- Written instruction -
Echo the lines of the records starting at the one containing "How do I perform: Click" and ending at the one containing "Action: click(x=554, y=360)", with both ends included, and leave the pictures out of your answer.

- Provided material -
--- begin ---

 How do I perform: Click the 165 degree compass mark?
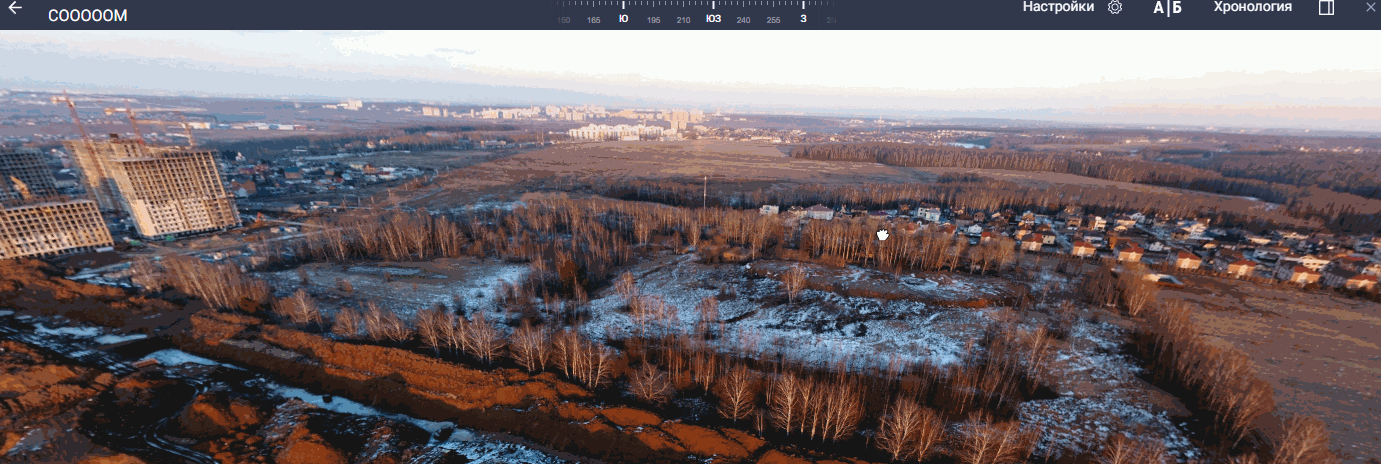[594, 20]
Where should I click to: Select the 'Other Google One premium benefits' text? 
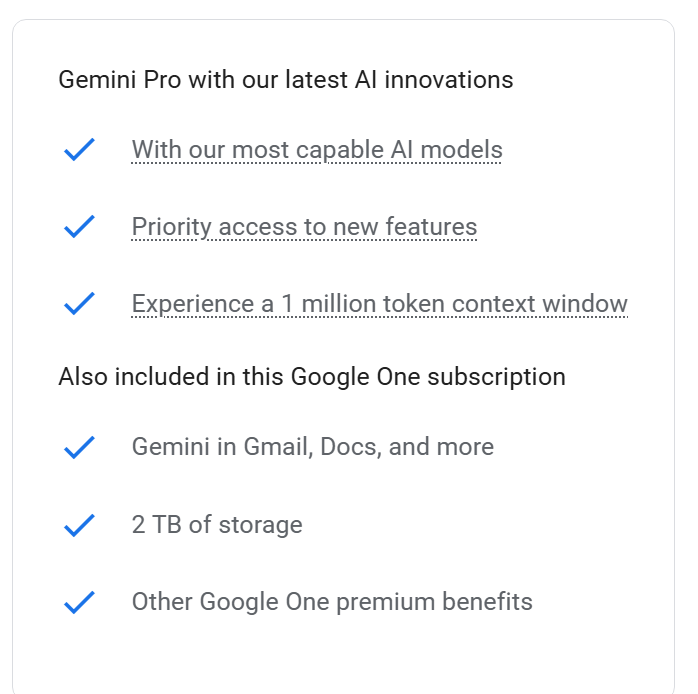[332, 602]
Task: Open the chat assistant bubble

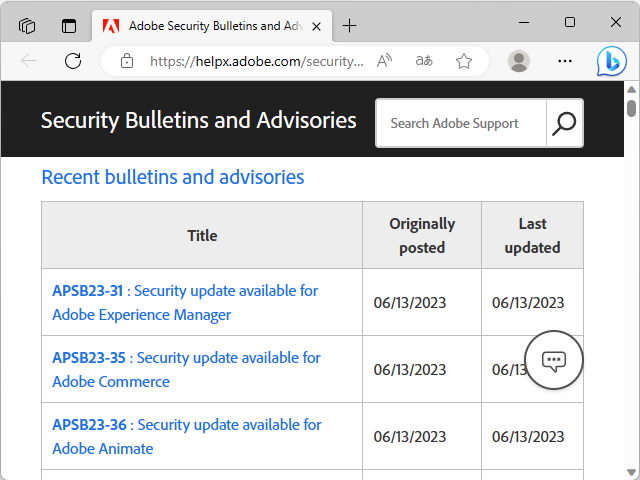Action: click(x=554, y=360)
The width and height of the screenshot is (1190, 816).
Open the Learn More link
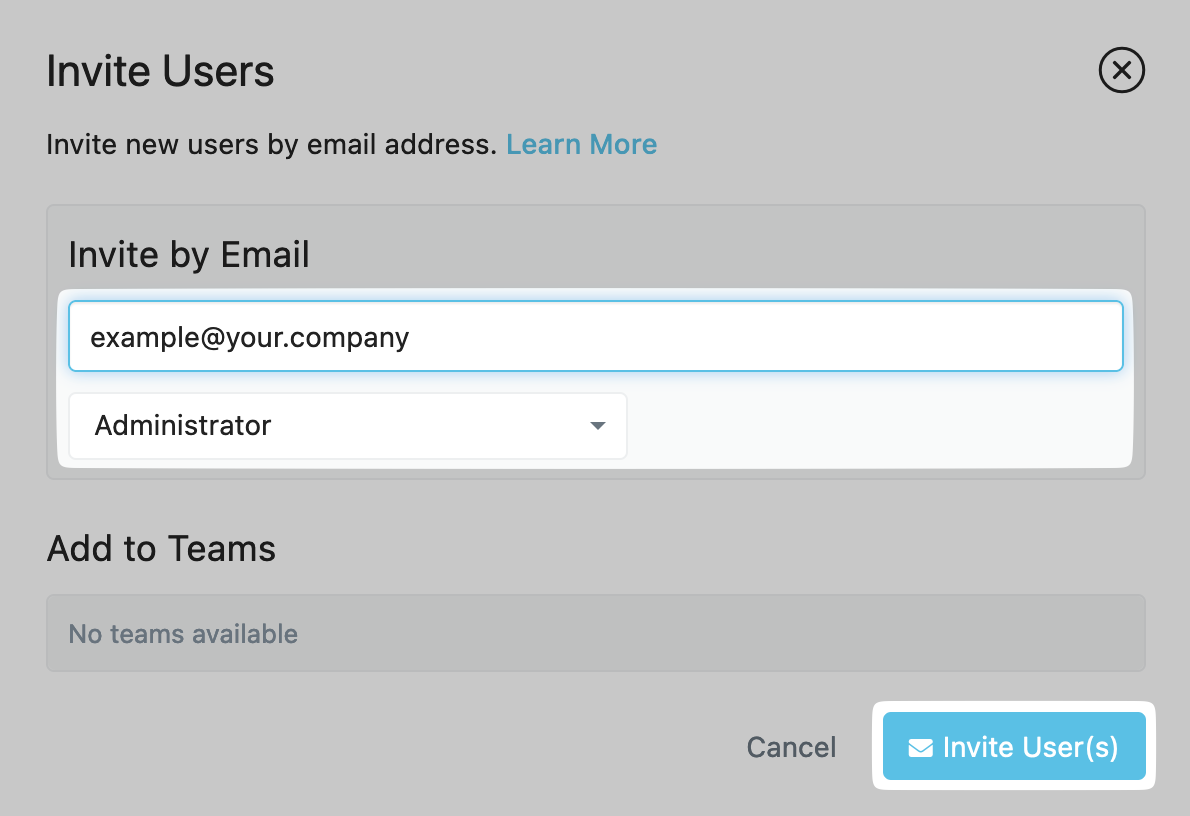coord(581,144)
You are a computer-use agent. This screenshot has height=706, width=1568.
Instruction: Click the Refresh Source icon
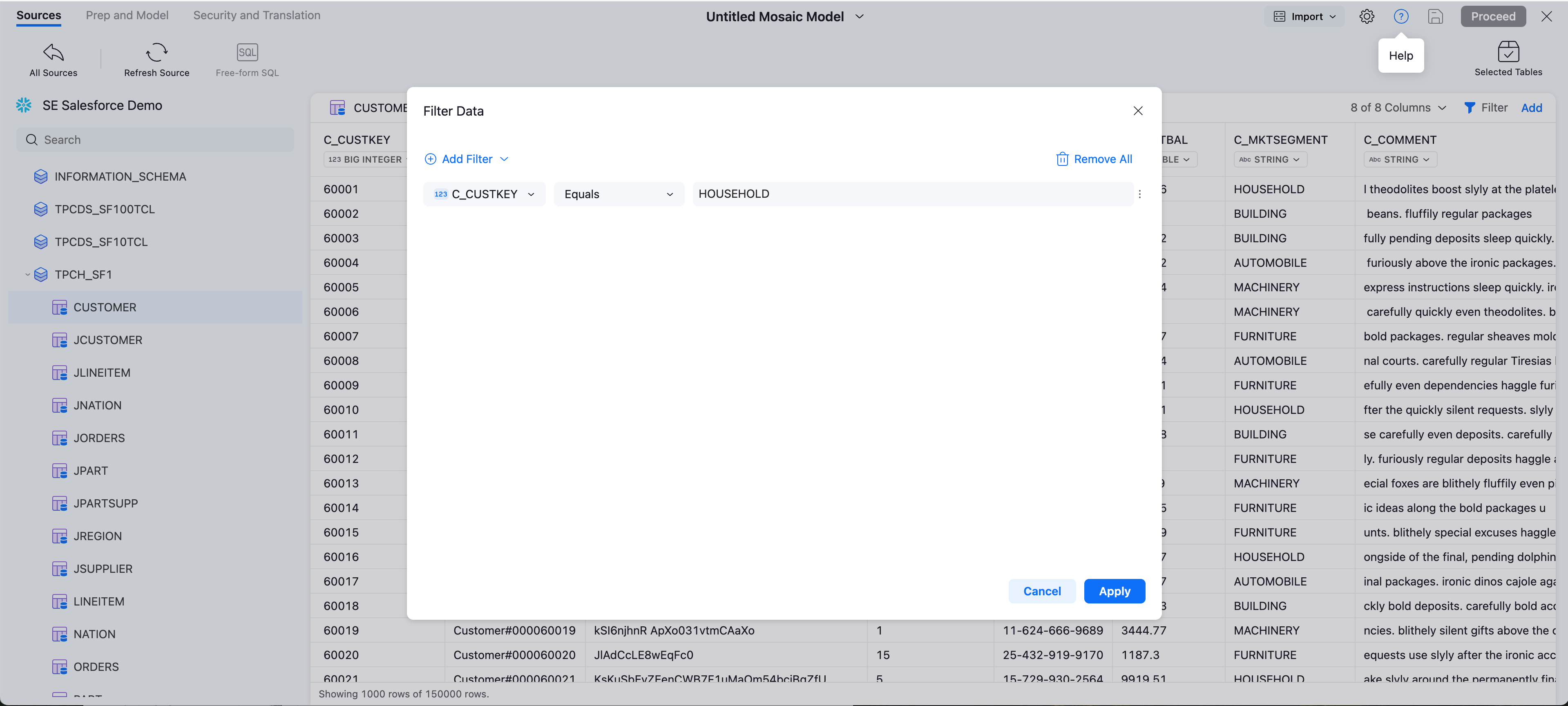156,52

--- end ---
--- begin ---

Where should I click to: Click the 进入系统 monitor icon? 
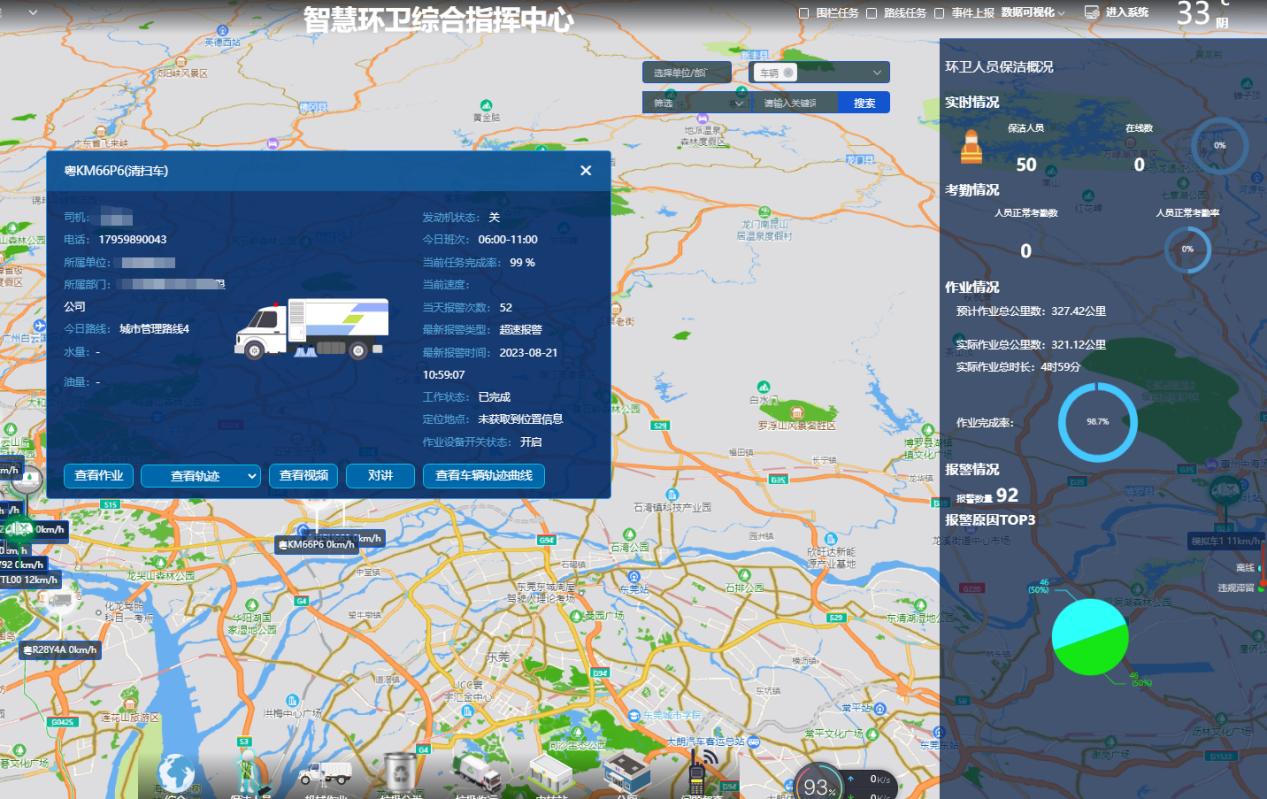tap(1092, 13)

--- end ---

- Completed task -
 How do I perform: Click the 165 degree compass mark?
[594, 20]
Where should I click to: Select the 'Other Google One premium benefits' text? 
[332, 602]
Task: Open the chat assistant bubble

Action: click(x=554, y=360)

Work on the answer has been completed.